··· Records for processing

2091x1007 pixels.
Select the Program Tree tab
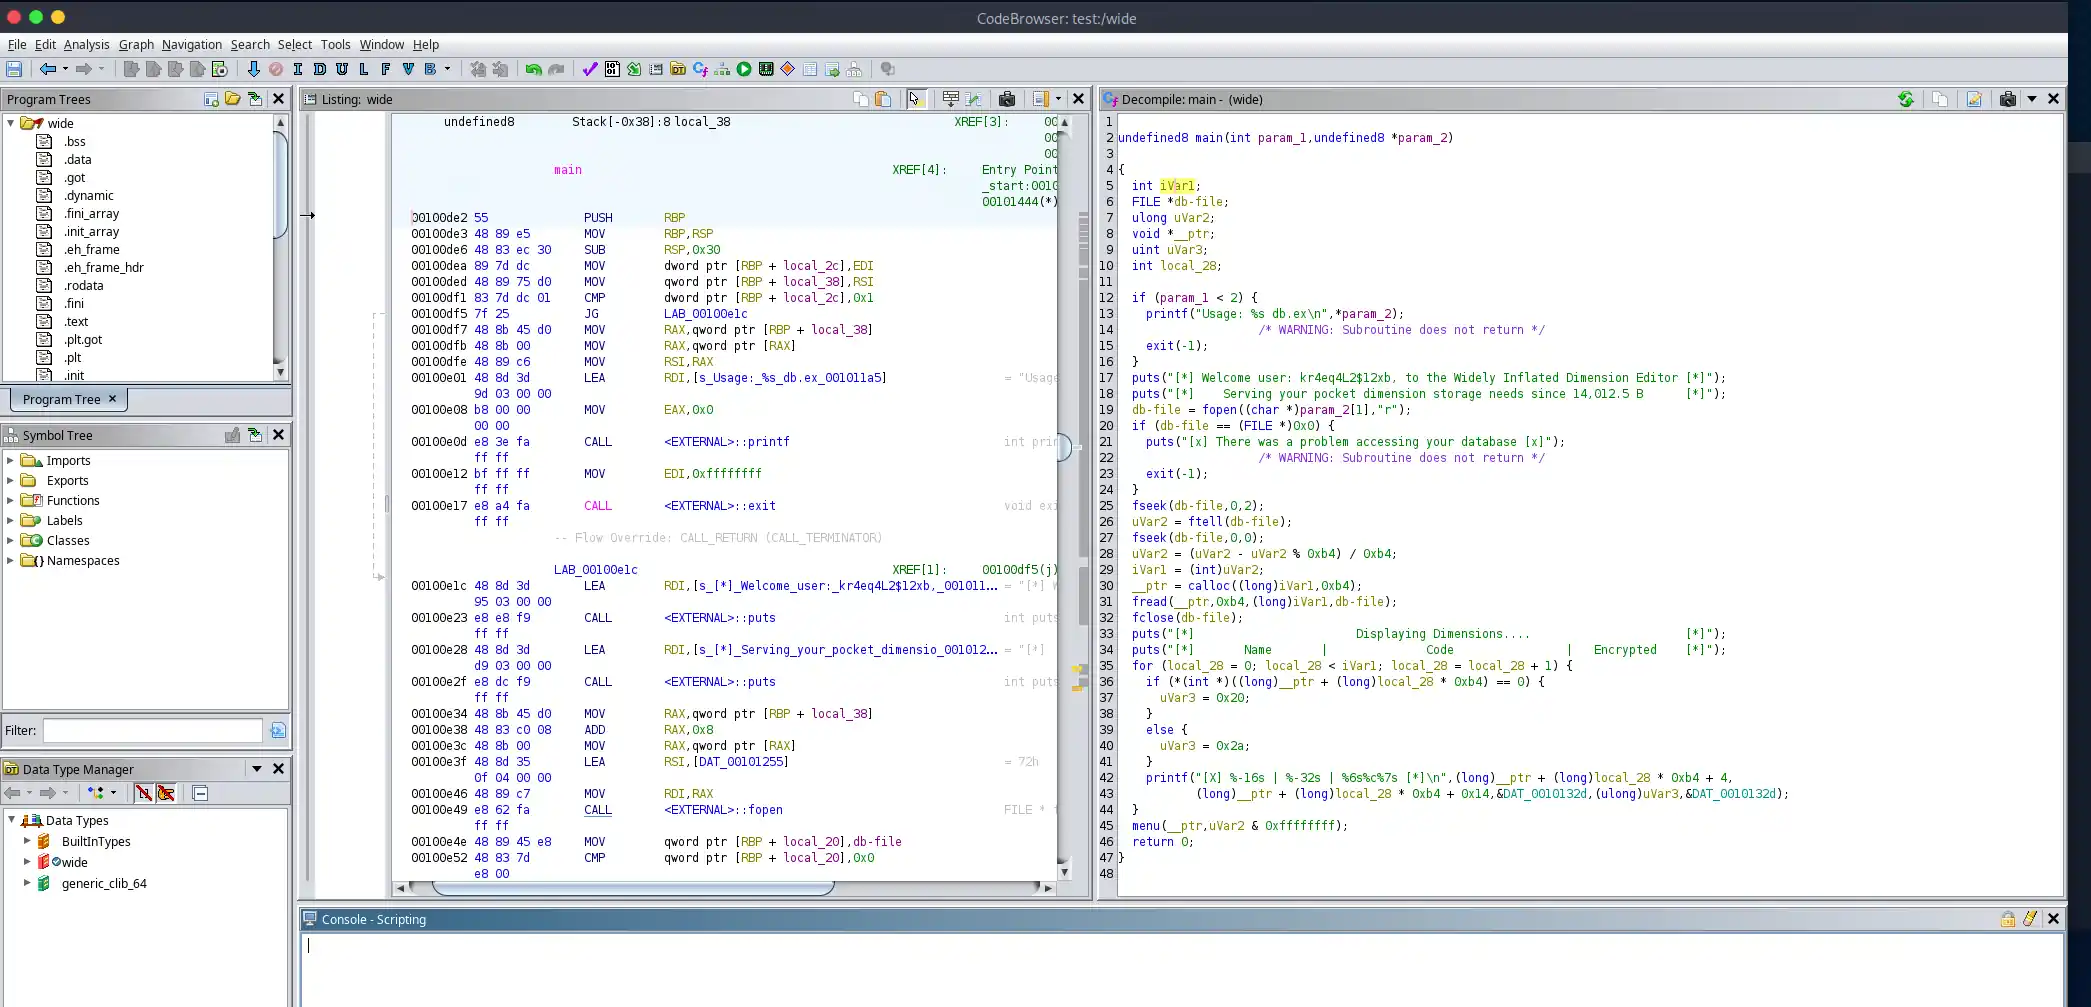[62, 399]
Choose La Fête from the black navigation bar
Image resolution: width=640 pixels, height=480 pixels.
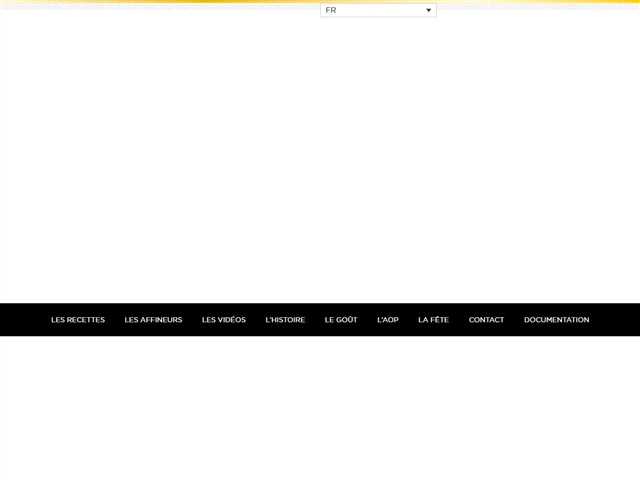(x=433, y=320)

······

**Required work:** Reproduce the material exactly. Pictures stay out.

**Response below:**
2091x1007 pixels.
Select the Program Tree tab
[62, 399]
Choose La Fête from the black navigation bar
Image resolution: width=640 pixels, height=480 pixels.
(x=433, y=320)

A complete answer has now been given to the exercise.